The latest New Mexico flu deaths include those of a 45-year-old Rio Arriba man and two Bernalillo County men, ages 79 and 73, the New Mexico Department of Health announced Thursday. Flu killed a 76-year-old Santa Fe woman earlier this month.
Health officials recommend that all New Mexicans 6 months and older get a seasonal flu vaccine, which guards against the 2009 H1N1 flu strain that is most prevalent this year.
That strain caused the 2009 flu pandemic that caused widespread illness in children and younger adults.
“There is a higher percentage of hospitalizations in the young adult population than we normally see,” both in New Mexico and nationally, said Dr. Chad Smelser, medical epidemiologist for the New Mexico Department of Health.
The Centers for Disease Control and Prevention reported this month that people ages 18 to 64 comprise 61 percent of flu hospitalizations reported from Oct. 1 to Jan. 11.
Most years, people ages 65 and older account for a majority of flu hospitalizations, the CDC reported. The pattern of more hospitalizations among younger adults was also seen during the 2009 H1N1 pandemic.
Smelser said he did not have specific hospitalization data for New Mexico.
Flu activity appears to have tapered somewhat since late December throughout most of New Mexico, according to health department data.
Statewide, 5.6 percent of patients seeking treatment at medical clinics last week showed symptoms of influenza, down from 7 percent Dec. 28.
Flu symptoms include an abrupt fever, muscle pain, headache, fatigue, cough, sore throat and/or runny nose. Some people may also have nausea, vomiting and diarrhea.
The viral illness is transmitted through sneezes, coughs and touching infected surfaces.
Smelser said it is too early to predict whether flu activity has peaked in New Mexico. “It’s a good thing that (the rate) has gone down, but it may rise again later,” he said.
Flu activity this year, and in most years, is highest in southeastern New Mexico, which includes Quay, DeBaca, Curry, Lincoln, Roosevelt, Chaves, Eddy and Lea counties, Smelser said.
Nearly 13 percent of patients treated in clinics in those counties last week showed symptoms of flu, state data shows.

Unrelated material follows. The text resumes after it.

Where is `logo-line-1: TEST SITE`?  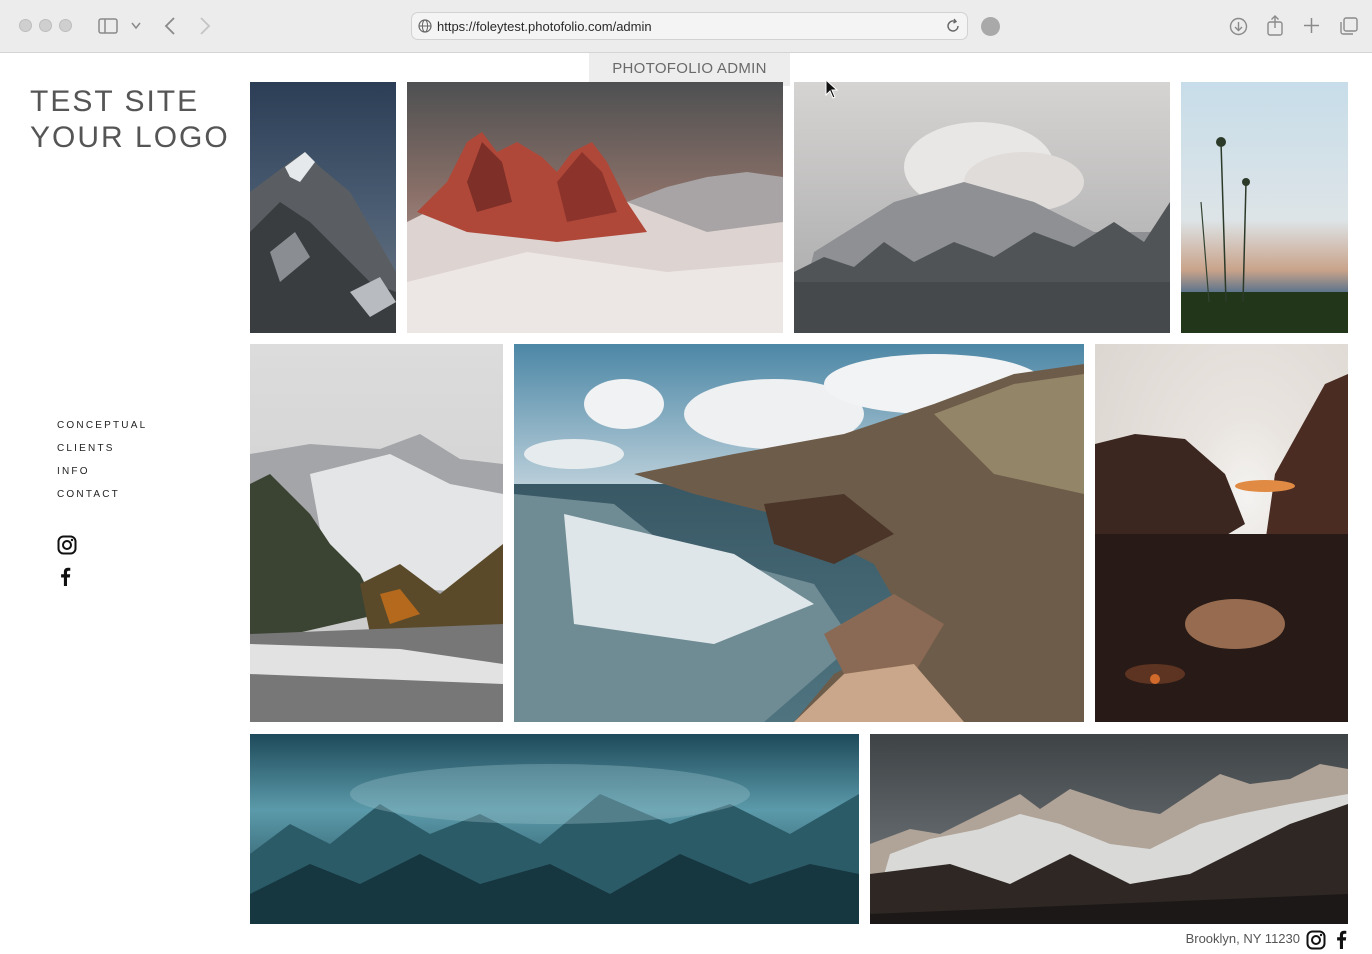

Higher rates of chronic disease and cigarette smoking in southeast New Mexico contribute to higher rates of flu symptoms observed in those counties, Smelser said.
New Mexico had experienced 10 lab-confirmed flu deaths from Oct. 1 2012 through January 2013. Smelser warned against year-to-year comparisons because flu activity peaks at different times each season.
New Mexico had a total of 20 lab-confirmed flu deaths during the entire 2012-2013 flu season, including three children, the agency’s data shows. The agency reported a total of six New Mexico flu deaths during the 2011-2012 season.